#### [PAGE EXCERPT]
The EU’s investigations into Google Shopping have been ongoing for about six years, although the “formal Statement of Objections (SO)” was only issued in April 15, and then extended in July with more objections, including those against AdSense. Google has also had “several extensions to Commission deadlines for responses.”

Margrethe Vestager, EU’s commissioner for competition, stated in July that, “We have further strengthened our case that Google has unduly favored its own comparison shopping service in its general search result pages… We have also raised concerns that Google has hindered competition by limiting the ability of its competitors to place search adverts on third party websites, which stifles consumer choice and innovation.”

Walker, however, “makes the case that the online shopping landscape has evolved significantly in the past decade.”

“The data show that the handful of price comparison sites who’ve filed competition complaints don’t reflect the wider marketplace,” he said. “There are hundreds of shopping comparison sites and over the past ten years, some gained traffic, others lost traffic. Some exited the market, others entered.”

“There is simply no meaningful correlation between the evolution of our search services and the performance of price comparison sites,” he added. Google’s main evidence against the EU charges is the dominance of Amazon, an online shopping site that is “by far the largest player on the field.” Walker also notes that consumers “can and do click anywhere and navigate to any site they choose … making online shopping a highly dynamic and growing playfield.”

A recent study — which shows many German online shoppers first visit Amazon — buttresses Google’s point of view. Meanwhile, “only 14.3 percent go first to Google, and only 6.7 percent to price comparison sites.” A recent U.S. study reveals 55 percent of U.S. consumers start online shopping on Amazon, whereas 28 percent go to search engines, and 16 percent straight to individual retailers.

Should the EU prevail, Google could be fined “up to 10 percent of its global revenue,” which pencils out to about $7.5 billion.

#### [INSTRUCTIONS TO FOLLOW]
Reproduce the passage of the Google Shopping excerpt from "A recent study" to "to individual retailers.", word for word. The listing that comes next plays no role here.

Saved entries

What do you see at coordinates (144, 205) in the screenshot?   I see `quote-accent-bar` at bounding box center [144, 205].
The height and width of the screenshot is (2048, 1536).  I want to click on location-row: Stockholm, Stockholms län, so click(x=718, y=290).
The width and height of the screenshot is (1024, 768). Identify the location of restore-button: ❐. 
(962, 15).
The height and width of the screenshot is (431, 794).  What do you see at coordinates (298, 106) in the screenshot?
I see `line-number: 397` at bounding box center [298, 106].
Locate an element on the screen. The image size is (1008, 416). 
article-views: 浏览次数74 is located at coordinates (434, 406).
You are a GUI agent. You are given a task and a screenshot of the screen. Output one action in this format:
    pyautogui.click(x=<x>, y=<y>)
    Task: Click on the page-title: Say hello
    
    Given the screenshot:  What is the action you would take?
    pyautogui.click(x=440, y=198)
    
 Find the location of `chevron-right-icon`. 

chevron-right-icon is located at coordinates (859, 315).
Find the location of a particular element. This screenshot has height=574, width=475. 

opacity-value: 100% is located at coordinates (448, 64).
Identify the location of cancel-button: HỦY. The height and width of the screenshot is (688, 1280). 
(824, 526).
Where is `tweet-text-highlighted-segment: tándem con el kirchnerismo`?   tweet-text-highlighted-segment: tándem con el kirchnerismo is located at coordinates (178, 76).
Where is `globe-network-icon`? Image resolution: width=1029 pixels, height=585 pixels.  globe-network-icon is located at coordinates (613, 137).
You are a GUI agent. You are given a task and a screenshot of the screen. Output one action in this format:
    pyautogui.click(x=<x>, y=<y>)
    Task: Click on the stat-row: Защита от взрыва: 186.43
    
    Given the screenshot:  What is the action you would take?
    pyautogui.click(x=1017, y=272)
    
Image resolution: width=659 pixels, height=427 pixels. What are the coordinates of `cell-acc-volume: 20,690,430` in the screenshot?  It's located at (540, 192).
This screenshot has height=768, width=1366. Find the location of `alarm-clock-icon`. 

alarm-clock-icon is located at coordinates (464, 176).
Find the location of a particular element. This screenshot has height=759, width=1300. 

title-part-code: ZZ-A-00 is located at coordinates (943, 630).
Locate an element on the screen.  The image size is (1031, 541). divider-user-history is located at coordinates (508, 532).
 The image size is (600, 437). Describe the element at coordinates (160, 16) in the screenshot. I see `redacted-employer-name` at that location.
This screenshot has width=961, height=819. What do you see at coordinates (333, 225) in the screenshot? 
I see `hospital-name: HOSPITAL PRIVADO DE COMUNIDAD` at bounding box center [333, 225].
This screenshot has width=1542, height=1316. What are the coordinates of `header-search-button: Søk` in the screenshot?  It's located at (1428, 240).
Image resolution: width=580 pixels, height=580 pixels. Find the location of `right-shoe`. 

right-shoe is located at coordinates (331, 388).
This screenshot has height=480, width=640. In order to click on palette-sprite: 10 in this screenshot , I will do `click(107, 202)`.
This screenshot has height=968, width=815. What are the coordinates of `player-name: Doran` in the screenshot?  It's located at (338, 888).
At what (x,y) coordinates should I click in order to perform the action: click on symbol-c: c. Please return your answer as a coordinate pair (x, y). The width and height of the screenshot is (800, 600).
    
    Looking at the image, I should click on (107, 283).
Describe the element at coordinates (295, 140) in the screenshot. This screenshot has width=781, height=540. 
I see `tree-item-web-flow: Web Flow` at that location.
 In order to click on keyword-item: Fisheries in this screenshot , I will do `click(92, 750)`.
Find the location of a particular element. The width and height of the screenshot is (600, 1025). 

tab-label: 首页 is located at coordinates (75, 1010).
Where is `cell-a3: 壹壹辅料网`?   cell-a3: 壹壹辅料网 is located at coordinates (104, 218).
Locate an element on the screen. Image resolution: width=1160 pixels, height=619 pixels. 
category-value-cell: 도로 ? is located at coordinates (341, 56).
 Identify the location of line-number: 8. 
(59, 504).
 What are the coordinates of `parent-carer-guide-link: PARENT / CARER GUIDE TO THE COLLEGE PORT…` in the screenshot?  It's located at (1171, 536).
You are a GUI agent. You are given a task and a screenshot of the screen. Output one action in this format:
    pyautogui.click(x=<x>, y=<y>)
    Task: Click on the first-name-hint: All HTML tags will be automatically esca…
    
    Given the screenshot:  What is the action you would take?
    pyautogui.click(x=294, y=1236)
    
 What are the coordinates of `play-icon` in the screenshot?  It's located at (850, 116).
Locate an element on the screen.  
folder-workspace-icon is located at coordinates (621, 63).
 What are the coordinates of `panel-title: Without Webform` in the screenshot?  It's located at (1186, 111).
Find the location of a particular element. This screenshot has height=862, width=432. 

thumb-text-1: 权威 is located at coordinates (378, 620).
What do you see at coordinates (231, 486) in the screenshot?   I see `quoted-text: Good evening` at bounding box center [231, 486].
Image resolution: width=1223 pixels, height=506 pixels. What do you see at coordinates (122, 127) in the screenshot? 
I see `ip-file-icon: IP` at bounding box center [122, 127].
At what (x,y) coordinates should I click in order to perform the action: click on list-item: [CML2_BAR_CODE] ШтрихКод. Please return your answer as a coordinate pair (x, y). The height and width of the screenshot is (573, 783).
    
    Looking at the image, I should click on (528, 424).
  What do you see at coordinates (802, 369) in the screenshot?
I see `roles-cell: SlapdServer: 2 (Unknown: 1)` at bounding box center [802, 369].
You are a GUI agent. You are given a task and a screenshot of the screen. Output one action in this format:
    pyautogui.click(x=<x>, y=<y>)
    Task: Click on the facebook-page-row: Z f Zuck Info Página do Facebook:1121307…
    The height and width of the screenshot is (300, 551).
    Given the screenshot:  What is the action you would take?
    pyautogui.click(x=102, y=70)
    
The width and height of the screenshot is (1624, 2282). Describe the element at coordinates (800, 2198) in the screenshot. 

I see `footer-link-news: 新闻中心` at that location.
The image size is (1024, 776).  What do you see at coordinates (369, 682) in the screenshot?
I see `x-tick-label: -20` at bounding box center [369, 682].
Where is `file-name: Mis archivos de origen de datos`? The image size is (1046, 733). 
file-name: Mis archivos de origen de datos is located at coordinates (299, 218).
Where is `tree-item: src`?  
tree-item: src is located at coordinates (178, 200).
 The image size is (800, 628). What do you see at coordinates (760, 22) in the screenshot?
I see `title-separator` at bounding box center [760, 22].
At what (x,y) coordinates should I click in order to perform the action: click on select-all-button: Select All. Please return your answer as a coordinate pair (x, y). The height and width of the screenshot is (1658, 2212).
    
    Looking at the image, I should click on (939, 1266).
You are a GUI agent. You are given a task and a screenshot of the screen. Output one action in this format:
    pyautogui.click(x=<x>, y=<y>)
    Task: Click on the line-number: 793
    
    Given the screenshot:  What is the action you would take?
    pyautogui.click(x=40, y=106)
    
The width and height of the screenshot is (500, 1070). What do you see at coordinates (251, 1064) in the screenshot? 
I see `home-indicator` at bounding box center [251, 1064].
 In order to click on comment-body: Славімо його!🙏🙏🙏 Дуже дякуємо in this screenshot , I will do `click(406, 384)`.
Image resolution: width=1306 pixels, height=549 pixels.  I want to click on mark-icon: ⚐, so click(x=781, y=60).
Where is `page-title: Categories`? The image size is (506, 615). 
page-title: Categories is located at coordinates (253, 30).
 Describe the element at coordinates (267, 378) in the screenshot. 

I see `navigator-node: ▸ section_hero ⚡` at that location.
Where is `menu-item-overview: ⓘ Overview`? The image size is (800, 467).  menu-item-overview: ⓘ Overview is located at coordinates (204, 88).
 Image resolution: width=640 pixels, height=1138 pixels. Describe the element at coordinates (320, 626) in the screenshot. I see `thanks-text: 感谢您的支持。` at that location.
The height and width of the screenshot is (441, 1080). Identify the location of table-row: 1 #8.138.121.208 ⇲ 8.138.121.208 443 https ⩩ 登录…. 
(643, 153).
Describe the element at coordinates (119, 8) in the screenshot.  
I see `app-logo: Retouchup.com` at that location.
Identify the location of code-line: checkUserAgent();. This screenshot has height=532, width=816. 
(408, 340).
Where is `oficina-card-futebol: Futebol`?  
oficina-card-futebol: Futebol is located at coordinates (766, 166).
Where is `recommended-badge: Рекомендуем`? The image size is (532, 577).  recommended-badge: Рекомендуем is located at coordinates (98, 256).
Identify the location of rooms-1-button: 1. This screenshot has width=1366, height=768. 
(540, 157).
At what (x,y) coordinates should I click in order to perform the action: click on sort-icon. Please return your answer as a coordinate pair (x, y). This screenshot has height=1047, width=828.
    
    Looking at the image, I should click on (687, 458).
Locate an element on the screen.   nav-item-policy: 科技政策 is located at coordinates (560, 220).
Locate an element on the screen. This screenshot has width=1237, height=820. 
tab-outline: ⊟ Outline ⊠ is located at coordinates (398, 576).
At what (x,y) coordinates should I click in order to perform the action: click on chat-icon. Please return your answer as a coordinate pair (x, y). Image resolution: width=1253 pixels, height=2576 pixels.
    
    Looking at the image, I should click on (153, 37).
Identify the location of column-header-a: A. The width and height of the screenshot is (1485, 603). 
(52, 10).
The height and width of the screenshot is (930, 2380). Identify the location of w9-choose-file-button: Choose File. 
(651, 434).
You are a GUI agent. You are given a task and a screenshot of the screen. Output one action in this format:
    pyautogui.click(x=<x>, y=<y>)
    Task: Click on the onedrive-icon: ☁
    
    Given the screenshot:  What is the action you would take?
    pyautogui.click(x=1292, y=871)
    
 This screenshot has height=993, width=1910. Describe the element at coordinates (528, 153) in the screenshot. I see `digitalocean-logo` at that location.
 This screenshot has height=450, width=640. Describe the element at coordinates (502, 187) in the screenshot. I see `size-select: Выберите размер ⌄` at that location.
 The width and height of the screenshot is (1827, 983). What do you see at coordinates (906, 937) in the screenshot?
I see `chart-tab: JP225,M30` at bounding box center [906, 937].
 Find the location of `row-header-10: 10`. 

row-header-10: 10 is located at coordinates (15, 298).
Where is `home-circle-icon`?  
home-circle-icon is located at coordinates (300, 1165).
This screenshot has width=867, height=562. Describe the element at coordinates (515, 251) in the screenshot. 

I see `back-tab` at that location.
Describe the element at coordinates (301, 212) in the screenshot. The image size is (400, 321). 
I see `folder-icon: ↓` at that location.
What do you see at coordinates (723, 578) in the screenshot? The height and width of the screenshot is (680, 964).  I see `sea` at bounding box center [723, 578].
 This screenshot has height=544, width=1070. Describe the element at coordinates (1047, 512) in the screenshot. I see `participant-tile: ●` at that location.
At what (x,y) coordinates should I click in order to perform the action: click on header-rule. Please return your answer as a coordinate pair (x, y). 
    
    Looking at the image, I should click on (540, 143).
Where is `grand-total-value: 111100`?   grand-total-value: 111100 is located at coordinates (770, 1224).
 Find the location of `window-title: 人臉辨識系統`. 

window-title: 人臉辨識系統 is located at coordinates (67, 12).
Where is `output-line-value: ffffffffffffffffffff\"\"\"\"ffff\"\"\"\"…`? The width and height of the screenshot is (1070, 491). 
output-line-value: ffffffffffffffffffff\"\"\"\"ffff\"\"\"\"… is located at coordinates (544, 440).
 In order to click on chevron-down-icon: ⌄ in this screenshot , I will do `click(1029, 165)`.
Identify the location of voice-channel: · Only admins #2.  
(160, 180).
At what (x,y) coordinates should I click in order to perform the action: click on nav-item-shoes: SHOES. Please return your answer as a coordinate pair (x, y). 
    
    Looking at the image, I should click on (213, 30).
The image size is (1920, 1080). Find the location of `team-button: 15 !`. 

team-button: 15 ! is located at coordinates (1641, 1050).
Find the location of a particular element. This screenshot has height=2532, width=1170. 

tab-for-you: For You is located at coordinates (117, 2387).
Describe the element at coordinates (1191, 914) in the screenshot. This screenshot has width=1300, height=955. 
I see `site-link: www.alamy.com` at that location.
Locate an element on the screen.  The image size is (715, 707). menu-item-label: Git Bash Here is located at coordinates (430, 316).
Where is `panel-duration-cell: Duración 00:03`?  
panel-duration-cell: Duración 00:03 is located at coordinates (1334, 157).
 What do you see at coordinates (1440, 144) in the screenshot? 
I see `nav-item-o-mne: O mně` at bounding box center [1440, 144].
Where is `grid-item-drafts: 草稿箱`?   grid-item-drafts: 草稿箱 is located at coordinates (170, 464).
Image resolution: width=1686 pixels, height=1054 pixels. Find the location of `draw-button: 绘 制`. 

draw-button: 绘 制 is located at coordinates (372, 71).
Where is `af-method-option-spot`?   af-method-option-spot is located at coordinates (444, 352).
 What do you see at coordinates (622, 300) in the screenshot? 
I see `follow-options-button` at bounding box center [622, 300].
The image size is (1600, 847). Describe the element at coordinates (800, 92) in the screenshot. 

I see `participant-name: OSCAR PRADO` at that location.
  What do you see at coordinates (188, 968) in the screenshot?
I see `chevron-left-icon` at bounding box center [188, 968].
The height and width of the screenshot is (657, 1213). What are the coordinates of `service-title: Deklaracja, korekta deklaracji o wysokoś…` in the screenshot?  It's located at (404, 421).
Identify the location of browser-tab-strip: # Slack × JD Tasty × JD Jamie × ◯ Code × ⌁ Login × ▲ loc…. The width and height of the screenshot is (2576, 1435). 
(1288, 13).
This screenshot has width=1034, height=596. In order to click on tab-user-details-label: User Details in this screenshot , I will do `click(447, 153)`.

#### [OUTPUT OF THE TASK]
A recent study — which shows many German online shoppers first visit Amazon — buttresses Google’s point of view. Meanwhile, “only 14.3 percent go first to Google, and only 6.7 percent to price comparison sites.” A recent U.S. study reveals 55 percent of U.S. consumers start online shopping on Amazon, whereas 28 percent go to search engines, and 16 percent straight to individual retailers.